:: Kutipan Teks ::
• • • •

"Makmur peraih suara terbanyak dalam Pemilu 2019 dan kader senior Partai Golkar itu sudah mengemban tugasnya dengan baik. Tidak ada yang cacat. Kenapa harus diganti?" tulis Rizal Effendi, mantan Wali Kota Balikpapan dua periode
POJOKNEGERI.COM - Sekitar 2 kali 24 jam atau sekiranya kurang dari itu, publik di Kalimantan Timur (Kaltim) akan mendapati sesuatu hal sakral dalam proses pemerintahan.
Adalah pelantikan Ketua DPRD Kaltim, Hasanuddin Masud, yang disiapkan terjadi pada Senin (12/9/2022).
Bukan di aula Kantor DPRD Kaltim, ataupun aula Kantor Gubernur Kaltim, pelantikan disiapkan di salah satu hotel berbintang di Samarinda.
Ketua Pengadilan Tinggi (PT), akan melantik Hasanuddin Masud.
Dasar yang digunakan PT, sesuai dengan penjelasan kepada awak media, adalah fatwa Mahkamah Agung.
"Ada fatwa dari MA (Mahkamah Agung) bahwa saya tetap diminta melakukan pelantikan ketua DPRD Kaltim," ucap Ketua Pengadilan Tinggi Kaltim Nyoman Gede Wirya saat dijumpai media ini di ruang kerjanya, Kamis (8/9/2022) lalu.

• • • •

:: Soal dan Tugas ::
[1] Siapa saja nama orang yang disebut dalam kutipan teks tentang pelantikan Ketua DPRD Kaltim?
[2] Teruskan kutipan teks tentang pelantikan Ketua DPRD Kaltim, mulai setelah kalimat terakhirnya.
Data di bawah ini diambil dari sumber yang berbeda.

:: Daftar Data ::

• • • •

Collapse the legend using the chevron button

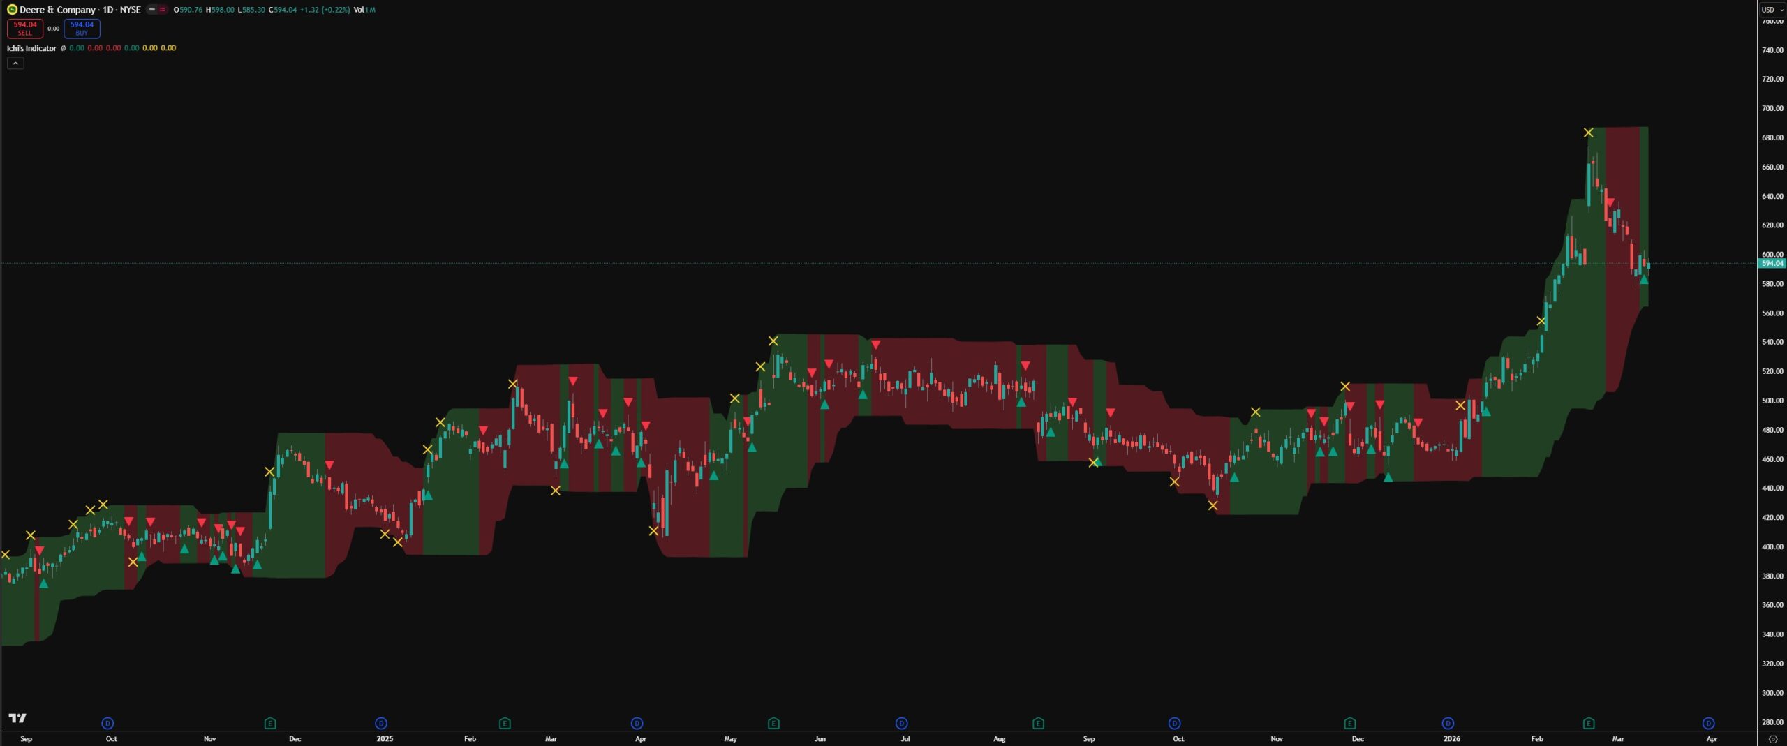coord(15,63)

• • • •

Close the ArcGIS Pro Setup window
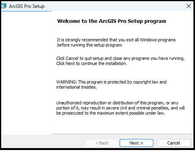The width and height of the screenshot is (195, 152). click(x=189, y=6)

• • • •

:: Jawaban Berurutan ::
[1] Makmur, Rizal Effendi, Hasanuddin Masud, Nyoman Gede Wirya

[2]
Selengkapnya soal fatwa MA bisa dilihat di LINK INI
Kemiripan kasus Sambo, bisa diperdebatkan, tak bisa juga dinafikan
Banyak sumber masuk ke meja redaksi perihal pemberitaan sengketa Ketua DPRD Kaltim antara Makmur HAPK dan Hasanuddin Masud ini.
Akademisi, pejabat pemerintah, termasuk juga penjelasan hakim di Pengadilan Negeri/ Tinggi juga telah diberitakan.
Satu sumber yang tim redaksi tak ungkap identitasnya juga berikan pendapat menarik.
Sumber itu, analogikan sengketa di internal Golkar, yang kemudian merembet hingga ke pelantikan dan kehadiran Hakim PT di proses pelantikan itu, memiliki kemiripan dengan kasus Sambo.
Sudah kadung diketahui, kasus Sambo juga diawali satu perbuatan melawan hukum, yang kemudian merembet hingga ke banyak pihak. Termasuk ke pemecatan beberapa oknum polisi berpangkat.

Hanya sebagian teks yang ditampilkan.